Woe to she who does not blog…

Well, I should spank myself for not keeping up with this when I got to Mantua. Pete keeps reminding me that blogging is about as important an activity as I can carry out on the web – certainly more important than Facebook. I think the problem was a) I was very tired and very cold, and b) I lost a beautifully constructed, thoughtful post when my MacBook crashed uncharacteristically whilst I was sitting, shivering, at a bar outside the Teatro Sociale. Somehow the combination made me languish. In Ferrara, it had been 28 degrees; two hours away in Mantua it was 14 degrees. I wore all the (summer) clothes I brought every day, just changing what went on top. I’m sure the archivisti thought I was a bag lady. Also, I was working so hard and for so long at the archive during the day, I became computer-averse in the evenings, preferring instead to read Terry Pratchett’s excellent Unseen Academicals. I even got to the point of fetching pizza a taglio and a beer into my hotel room instead of going out to eat. After two weeks, being on your own in a restaurant can get pretty old. So blogging just fell away.

But that’s not to say that Mantua was a drag, quite the opposite.
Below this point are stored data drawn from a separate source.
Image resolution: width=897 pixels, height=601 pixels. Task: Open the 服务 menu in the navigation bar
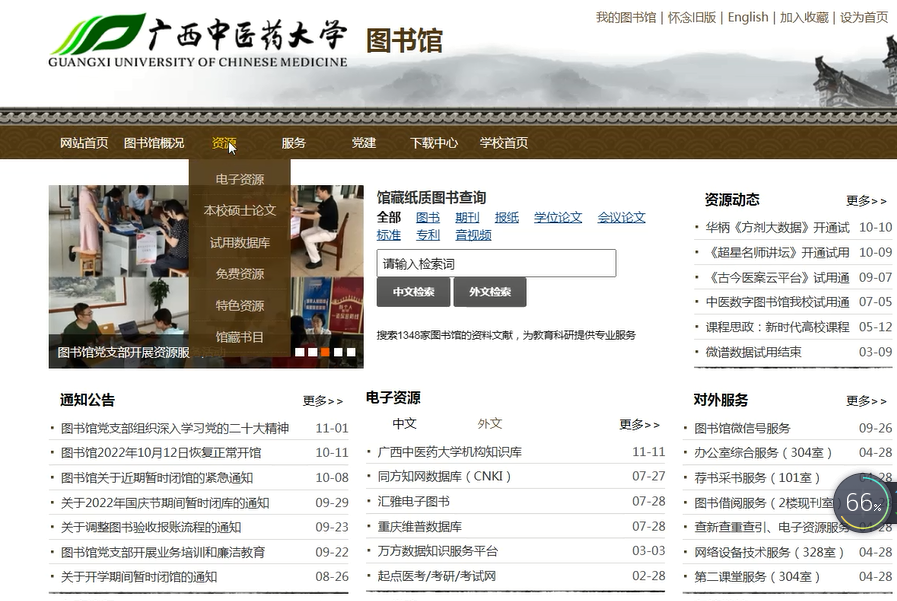pos(292,143)
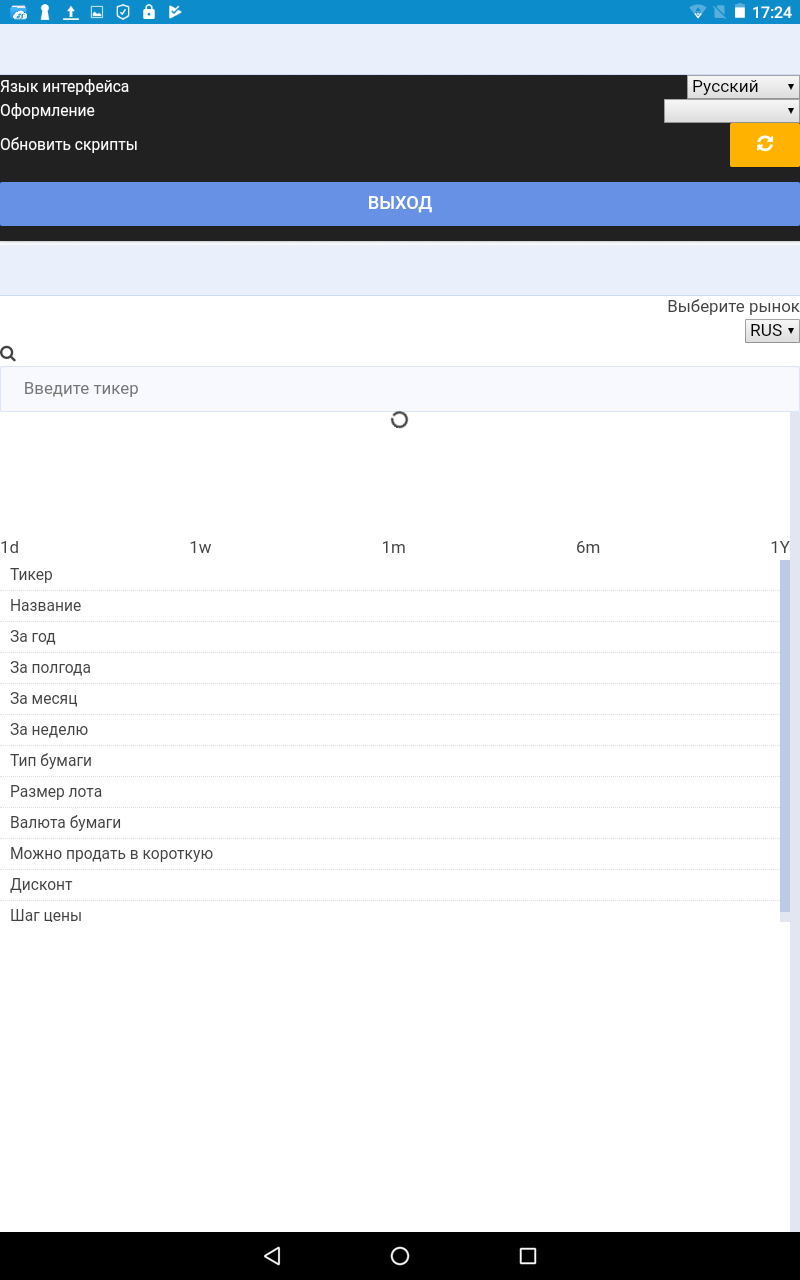
Task: Click the ВЫХОД logout button
Action: tap(400, 204)
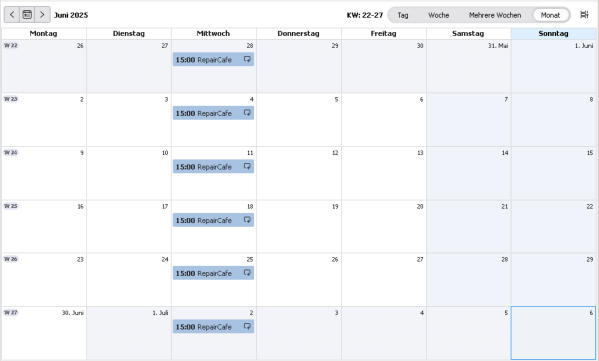Select Sunday 6 July day cell
599x361 pixels.
[554, 333]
Every morning I got to walk past the ex-convent of Sant’Orsola, the very community that I had come to the city to investigate. Its tiny church is octagonal, and I felt I was getting closer to Margherita d’Este when I entered through its huge wooden doors. And I found out stuff there that I couldn’t have imagined in my wildest musicological dreams, even if it just left me dangling, wondering where to look next for my personal Grail, Luzzasco Luzzaschi’s music library. But at least I now know how and why it left his hands.

I did have time, though, to muse about the differences between Mantova and Ferrara, and to think through how those differences might have come about, especially considering how entwined their cultures were during the Renaissance. Mantova seems such an industrious, upright community, characterised by its cramped and often dark medieval centre surrounded by vast seventeenth- and eighteenth-century architecture. Everyone there is impeccably dressed and, it seems, concerned about appearing prosperous and busy. And there’s so little greenery in the centre – what there is can be barely glimpsed behind walls. Parks on the outskirts of the centre, sure, but no such frivolous use of space in the hub. Ferrara, on the other hand, has the wide open market square, the moated castello, trees, gardens…
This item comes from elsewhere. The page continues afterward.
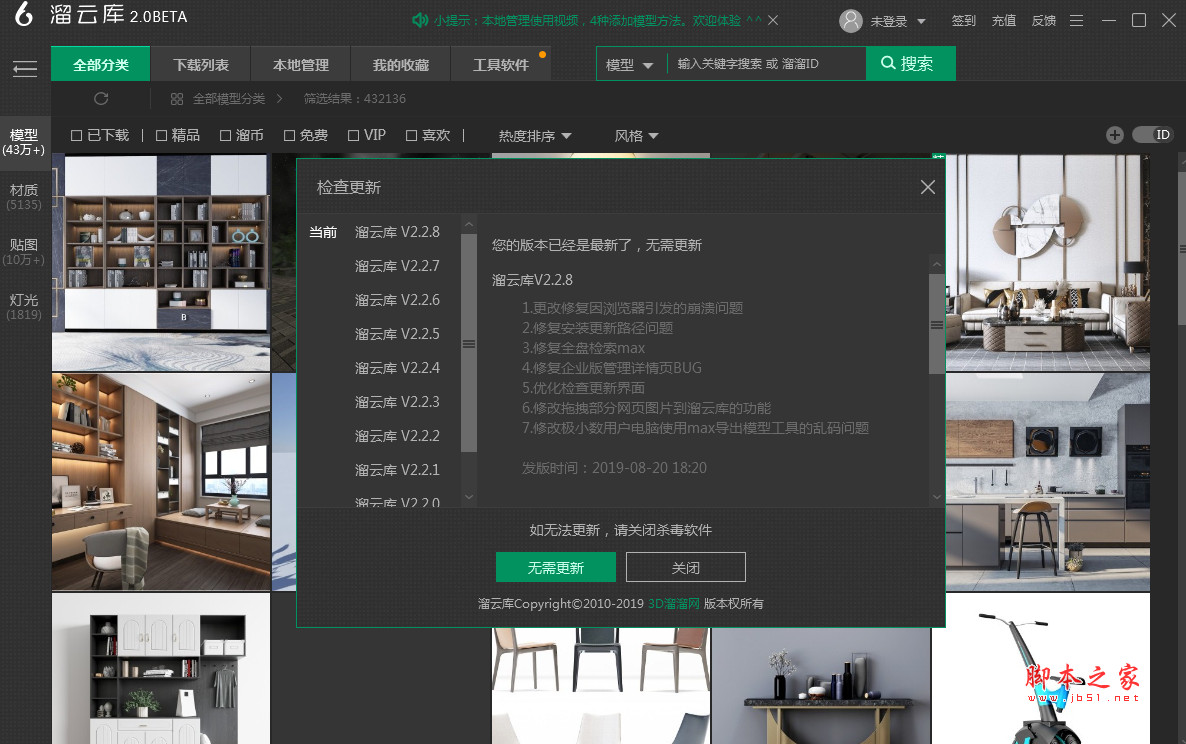The width and height of the screenshot is (1186, 744).
Task: Click the 无需更新 button in the update dialog
Action: coord(555,567)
I wonder how different they would be if Ferrara hadn’t been hit by terrible earthquakes throughout 1571? Much of the medieval centre was damaged or destroyed, and the events forced the city’s architects to think anew about quake-proof structures and planning. Many of the subsequent buildings were broader and not as tall, the roofs flatter, the streets wider. Would this also encourage the population to be a little more relaxed? Who knows, but it was something to think about in my work-addled haze.

An added benefit to the stay in Mantua was a brief visit with my friend and fellow Margherita-phile, Molly, and the opportunity to play with her beautiful little girl in one of the outlying parks. It’s always a pleasure to share down time with my academia friends and talk a mostly unintelligible mixture of mom-chat and geek-speak. It’s not as unusual as it used to be, for sure, to be a mother and a scholar, but the meeting of two such, especially that share a research interest, is still a rare enough occurrence to be noteworthy and special. And reassuring when you know that other children are also growing up drawing pictures on the back of scrapped, heavily red-lined versions of journal contributions.